Walsh was drawn to studying herbicide resistance because of the global challenge and learning experience it presents. While abroad, he hopes to share his knowledge with U.S. researchers and explore opportunities to expand weed seed control methods.

“I became enthusiastic about studying these systems when I started talking to farmers and saw the difficulties they faced and how it affected their operations,” said Walsh. “It’s been a great experience as a researcher to work with those individuals.”

The scientists met when Lyon was an assistant professor at the University of Nebraska and Walsh was studying for his PhD in agronomy at the University of Wyoming. They reconnected in 2012 when Lyon came to WSU and started researching Italian ryegrass, a non-native, herbicide-resistant weed that thrives in higher rainfall areas of eastern Washington like the Palouse. The two have since collaborated on projects including a Pacific Northwest Extension bulletin on harvest weed seed control.

Lyon hopes Walsh’s visit will support a mutually beneficial sharing of knowledge between WSU and Australia for years to come.

“That’s how science works best,” Lyon said. “Smart people exist all over the world, and it comes down to talking with them, getting new ideas, and seeing how they translate.”

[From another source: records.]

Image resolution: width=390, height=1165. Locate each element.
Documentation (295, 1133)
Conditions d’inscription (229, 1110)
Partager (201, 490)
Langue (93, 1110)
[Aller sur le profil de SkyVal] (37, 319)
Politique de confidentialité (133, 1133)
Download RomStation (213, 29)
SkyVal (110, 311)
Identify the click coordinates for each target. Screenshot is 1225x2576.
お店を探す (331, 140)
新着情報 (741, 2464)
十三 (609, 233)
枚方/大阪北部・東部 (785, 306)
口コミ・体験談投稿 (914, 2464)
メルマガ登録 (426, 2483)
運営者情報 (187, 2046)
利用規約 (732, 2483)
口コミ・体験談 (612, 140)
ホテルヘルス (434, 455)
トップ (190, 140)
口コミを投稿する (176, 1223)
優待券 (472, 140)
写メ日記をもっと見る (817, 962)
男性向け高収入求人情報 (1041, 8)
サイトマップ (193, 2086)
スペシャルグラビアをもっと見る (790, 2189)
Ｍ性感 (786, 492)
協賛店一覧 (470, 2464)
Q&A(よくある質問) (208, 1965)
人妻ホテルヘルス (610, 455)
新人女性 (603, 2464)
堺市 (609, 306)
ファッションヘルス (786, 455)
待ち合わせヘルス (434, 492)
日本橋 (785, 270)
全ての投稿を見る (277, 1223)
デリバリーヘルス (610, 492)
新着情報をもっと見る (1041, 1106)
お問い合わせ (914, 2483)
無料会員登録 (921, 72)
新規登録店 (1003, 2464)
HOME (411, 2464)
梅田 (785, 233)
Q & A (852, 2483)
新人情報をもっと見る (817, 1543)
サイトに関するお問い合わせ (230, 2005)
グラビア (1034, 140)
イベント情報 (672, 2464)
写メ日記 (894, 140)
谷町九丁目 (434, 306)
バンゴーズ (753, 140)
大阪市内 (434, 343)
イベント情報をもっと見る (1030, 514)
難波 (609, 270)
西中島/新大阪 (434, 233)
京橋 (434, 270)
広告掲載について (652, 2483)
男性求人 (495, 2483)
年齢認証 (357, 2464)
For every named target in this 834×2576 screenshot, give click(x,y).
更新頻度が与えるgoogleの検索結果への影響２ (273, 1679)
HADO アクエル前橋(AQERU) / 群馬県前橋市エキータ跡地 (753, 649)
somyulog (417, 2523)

Walsh has been to the Pacific Northwest a few times before, and said he hoped to gain a sense of how attitudes toward novel methods of weed seed control have changed over time.

Current practices for controlling herbicide resistant weeds include smart herbicide usage, crop rotation, tillage, and impact mills.

A man in a black jacket puts his hand inside an impact mill on a green combine as a woman and a man look on.
Michael Walsh discusses the intricacies of the impact mill system with meeting attendees.

Herbicide resistance, which can take anywhere from three to five years to develop, is determined by a weed’s genetic variability—the more genetically diverse the weed population is, the more likely it is to become resistant. Growers in Australia have learned that if they use harvest weed seed control methods like impact mills in tandem with herbicides, they can substantially prolong the life of herbicides. Farmers in the Palouse region may be able to follow their example.

Herbicide resistance presents many challenges, but Walsh remains positive.

“The opportunities are huge,” Walsh said. “We have a lot of work to do, but it will be worth it.”

Lyon, meanwhile, looks forward to future partnerships with Australia and other countries that can help students and further WSU weed science research.

“CAHNRS and WSU want to increase international collaborations from a research standpoint and an educational standpoint,” he said. “We would like our students to have more experiences overseas. The more of these alliances we can develop, the more likely we are to foster worldwide collaborations.”